### PROMPT
Please return the entries below word for word, from first line to last, leaving out the pictures.
###
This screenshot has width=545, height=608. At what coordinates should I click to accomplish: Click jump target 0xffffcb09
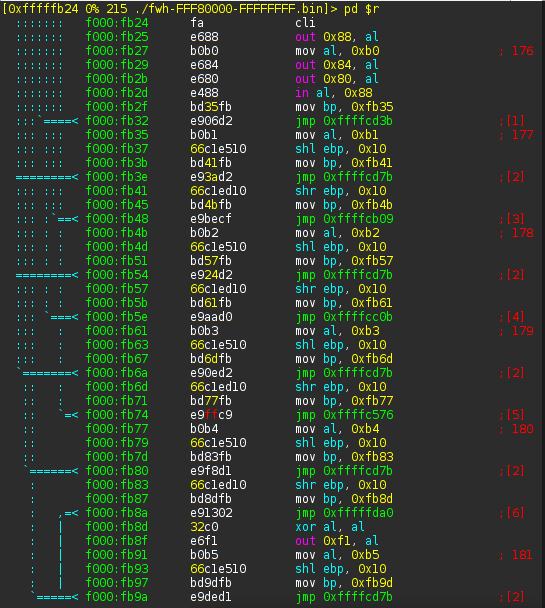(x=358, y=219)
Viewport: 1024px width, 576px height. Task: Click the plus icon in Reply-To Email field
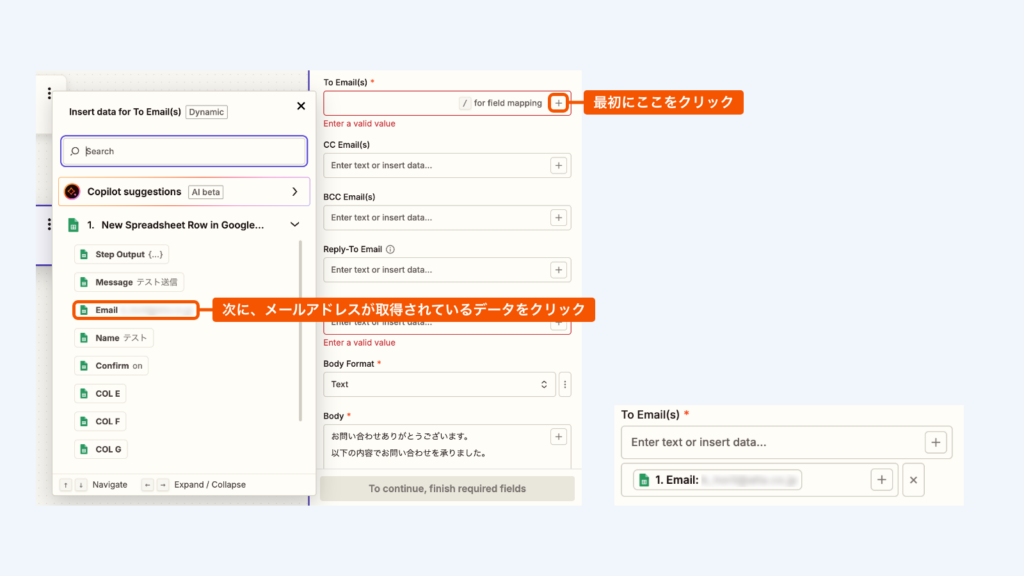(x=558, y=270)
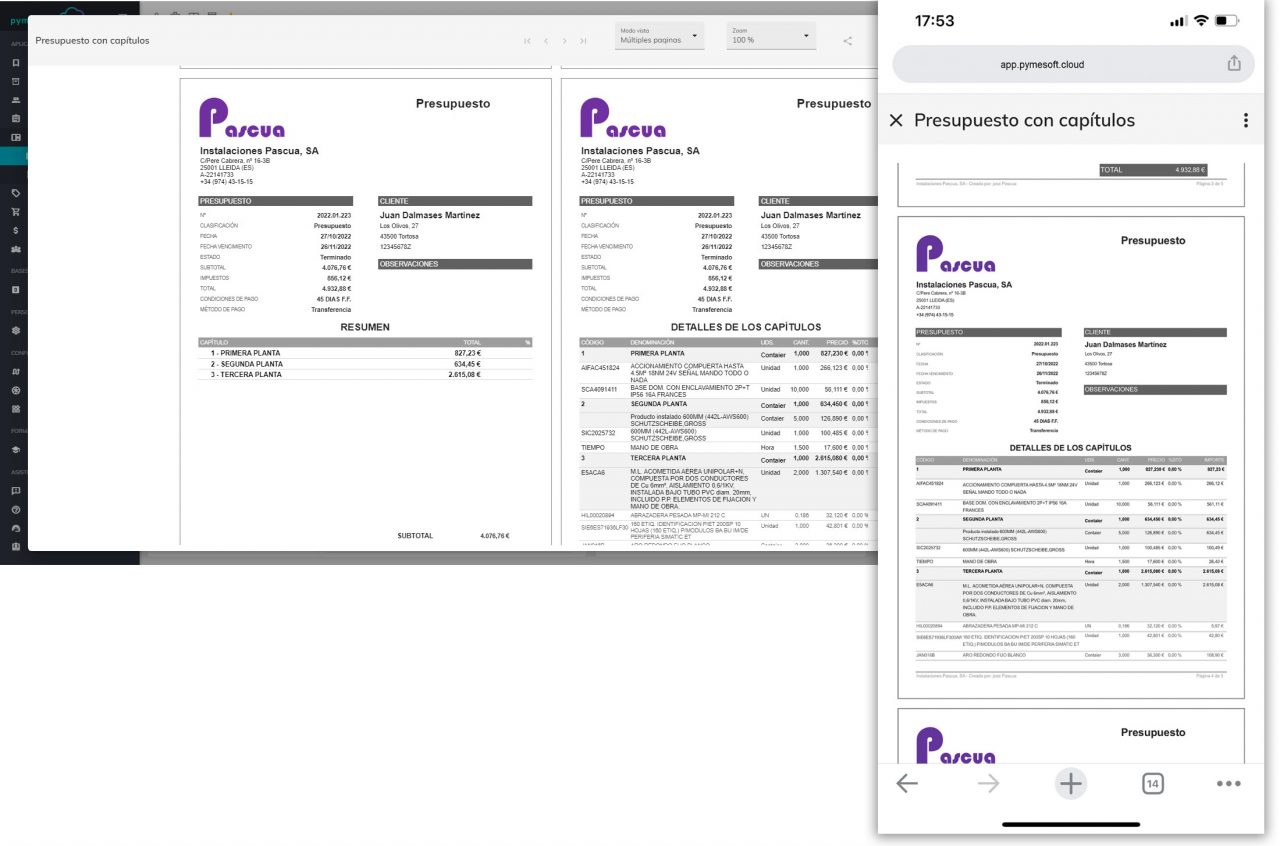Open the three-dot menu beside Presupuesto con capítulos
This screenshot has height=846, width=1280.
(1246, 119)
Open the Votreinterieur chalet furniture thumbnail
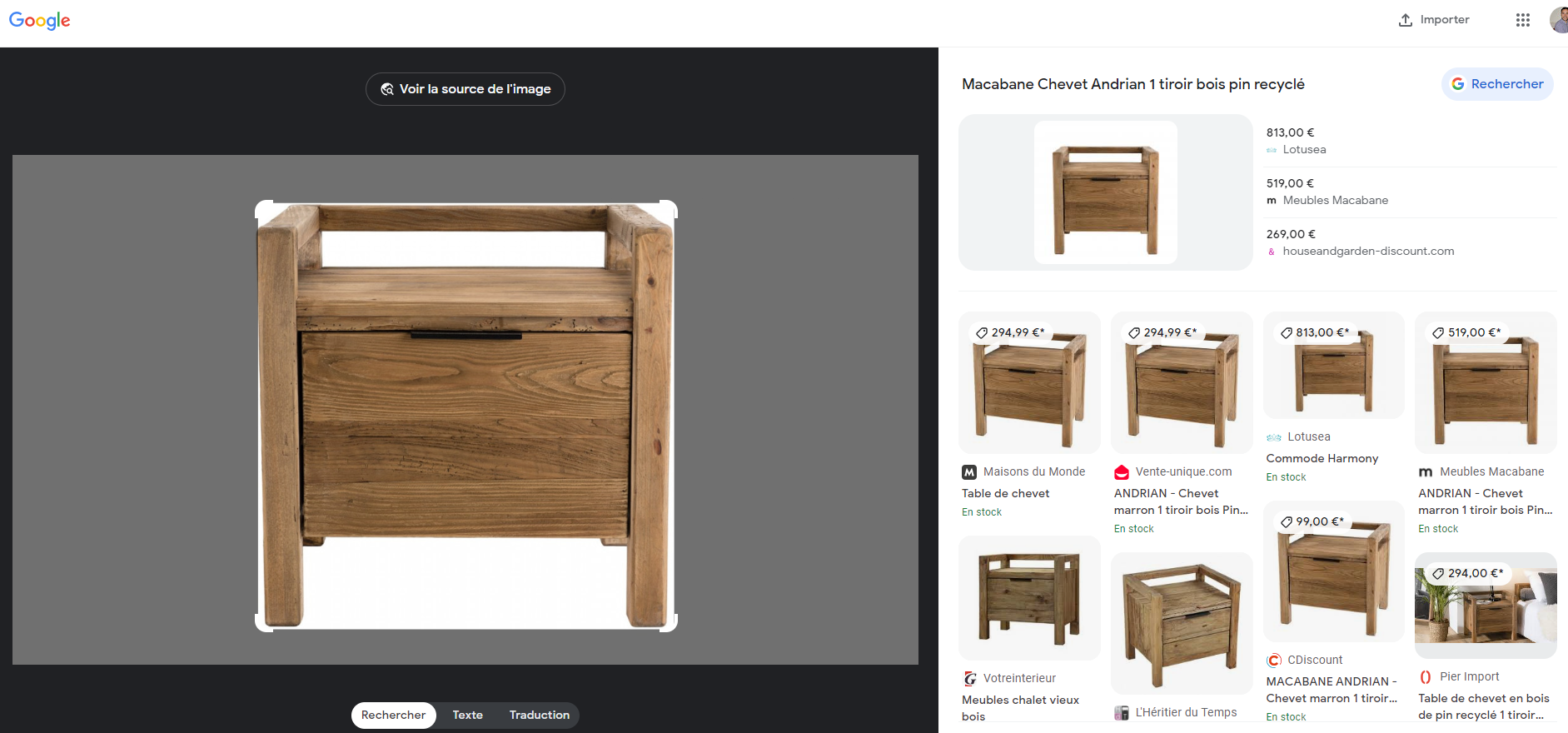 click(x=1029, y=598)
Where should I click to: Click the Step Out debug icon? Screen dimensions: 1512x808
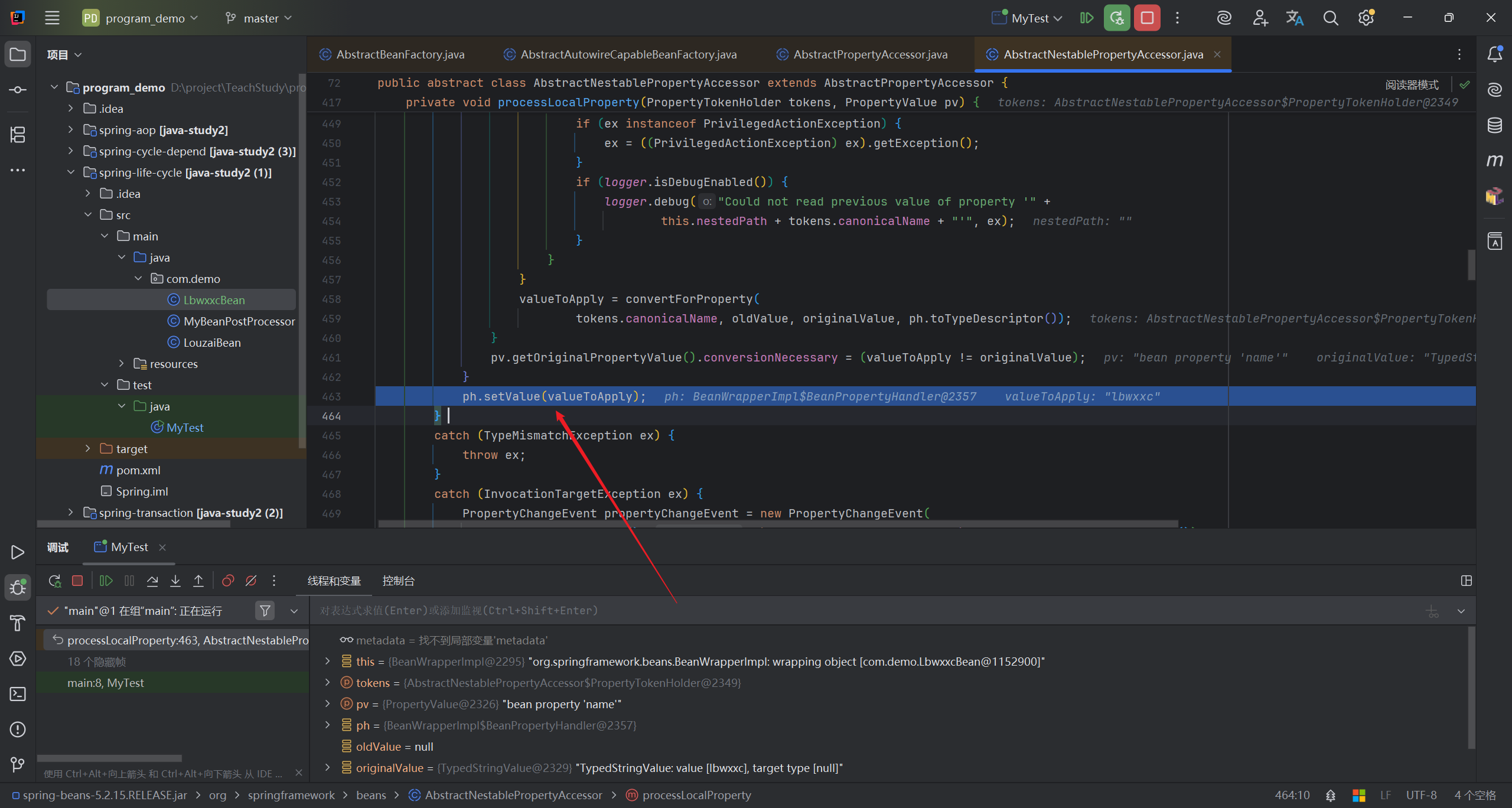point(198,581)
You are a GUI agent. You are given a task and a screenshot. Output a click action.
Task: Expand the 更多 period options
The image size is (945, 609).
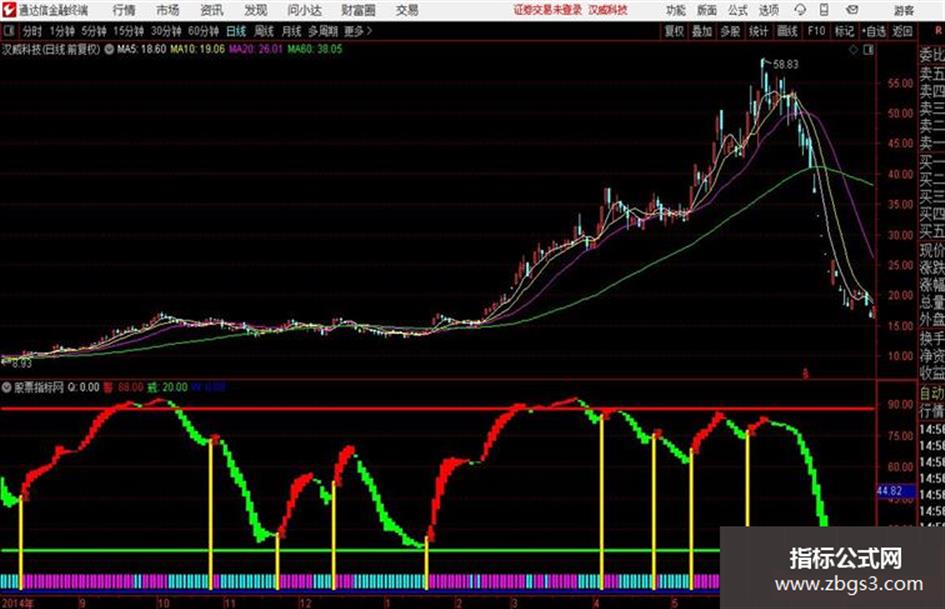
###
### THE REPLY
This screenshot has width=545, height=608. At what coordinates should I click to accomplish: Click jump target 0xffffcb09
(x=358, y=219)
Viewport: 1024px width, 576px height. Task: Click the plus icon in Reply-To Email field
(x=558, y=270)
Open the three-dot menu beside Presupuesto con capítulos
This screenshot has height=846, width=1280.
(1246, 119)
Open the Votreinterieur chalet furniture thumbnail
 click(x=1029, y=598)
Where should I click to: Click the Step Out debug icon? Screen dimensions: 1512x808
point(198,581)
You are a GUI agent. You are given a task and a screenshot. Output a click action.
Task: Expand the 更多 period options
The image size is (945, 609).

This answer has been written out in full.